— START Source extract —
This is a somewhat unusual panel for me to sit on, because according to the definition, again, this is a user's panel. Again, I had a hard time preparing what I was going to say here. Being a mathematician, my first instinct was to confusion you with a long, logical deduction. I am not going to do that.
Usually talking about registrant privacy, my second instinct was to actually ask whether a data element review isn't something that needs both perspectives of data subjects and of data users. I could then have gone on to speak about individual data elements and what kinds of risks there compulsory publication in the WHOIS would pose to individuals' privacy. I am not going to do that, either.
But I will point you to a statement that was adopted by the At-Large Advisory Committee last night and is posted at alac.info. The statement elaborates a little bit more about the need to move quickly on privacy for individuals.
Now, the one thing I can do is to actually answer the questions we were asked to answer here.
Question 1 was, what registrant -- what one for anybody but Bruce, was, which elements do major user groups consider essential? One important thing to note here is that the question is about essential data elements.
And I believe, although I was -- ah. That's the URL for the statement.
One reason why it is important to talk about essential data elements here is that we are ultimately dealing with a trade off, a trade off between privacy and use of WHOIS data. In such a trade off, you do not give up privacy for data elements that are nice to have. You do not force registrants to publish data elements which are nice to have. This is about essential data elements.
Now, from the point of view of an individual that uses WHOIS, that consumes WHOIS data, I can't tell you a single essential data element. I tried hard to find some. I can't find a single one.
— END Source extract —
◆ **Challenge 1**
Rewrite the entries starting at the line that contains "This screenshot has height=863, width=1400." and ending at the end of the entries, with "Select" replaced by "Choose" and nothing else changed. Leave the pictures out of your answer.
The text and the entries were drawn from unrelated sources.
— START Supplied records —
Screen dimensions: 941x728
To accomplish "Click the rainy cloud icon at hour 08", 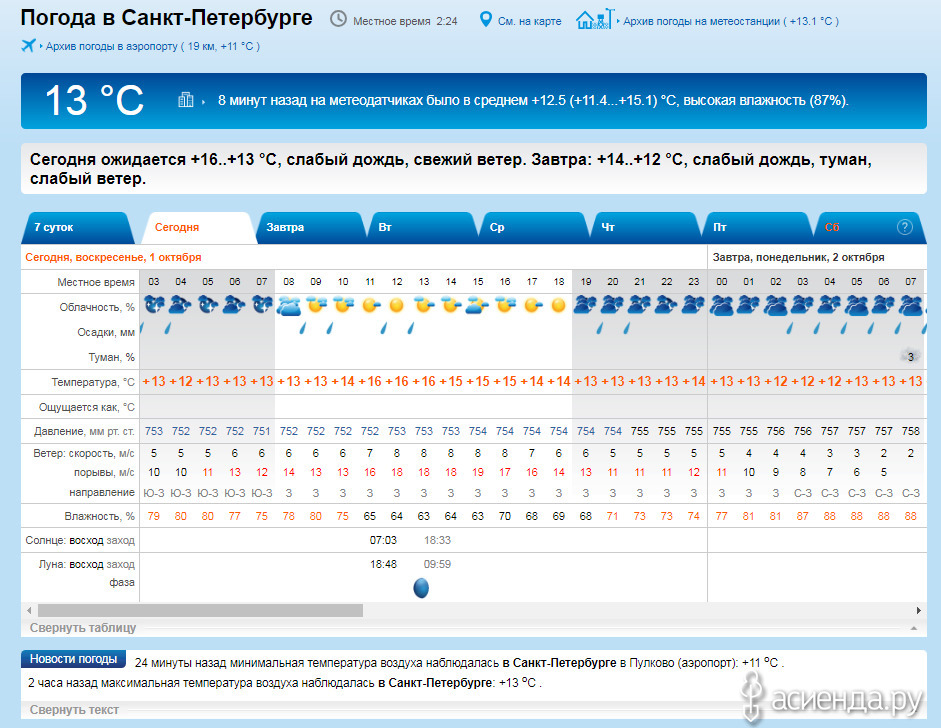I will point(288,304).
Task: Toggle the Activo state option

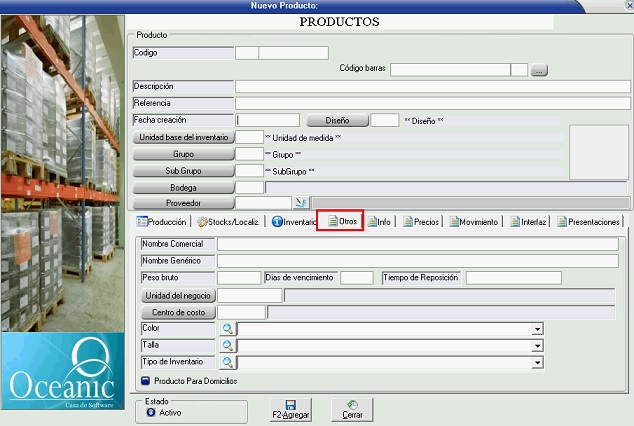Action: [151, 411]
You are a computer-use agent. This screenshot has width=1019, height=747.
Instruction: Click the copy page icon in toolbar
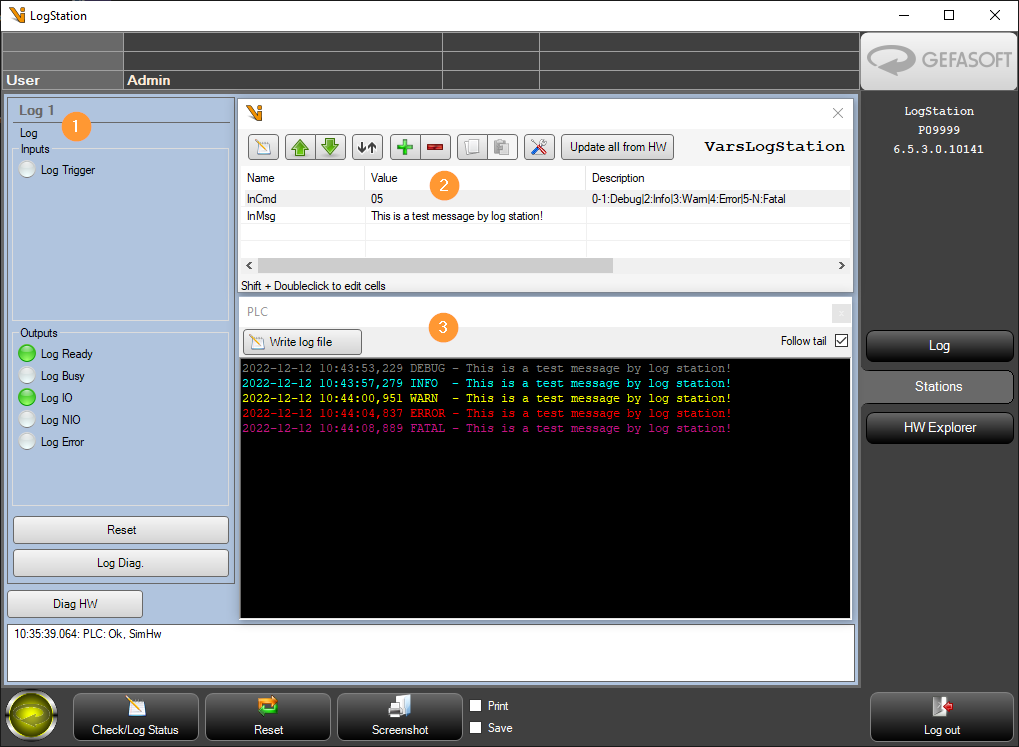click(472, 147)
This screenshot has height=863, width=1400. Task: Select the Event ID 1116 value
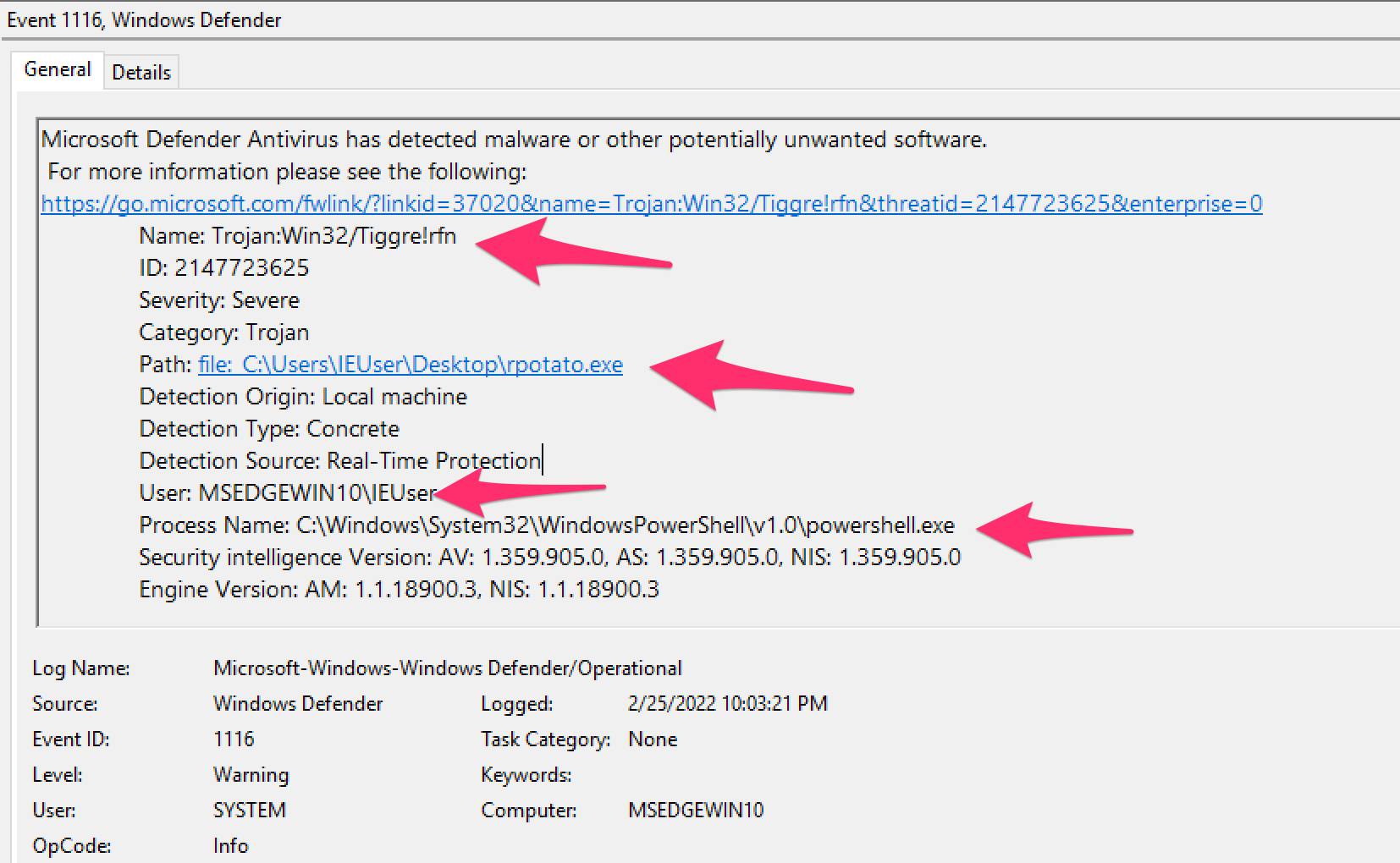pyautogui.click(x=234, y=739)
— END Supplied records —
◆ **Challenge 2**
Put this sentence from the WHOIS privacy talk into French: "In such a trade off, you do not give up privacy for data elements that are nice to have."

◆ **Complete output 1**
This screenshot has height=863, width=1400. Task: Choose the Event ID 1116 value
pyautogui.click(x=234, y=739)

◆ **Complete output 2**
Dans un tel compromis, on ne renonce pas à la vie privée pour des éléments de données qu'il est simplement agréable d'avoir.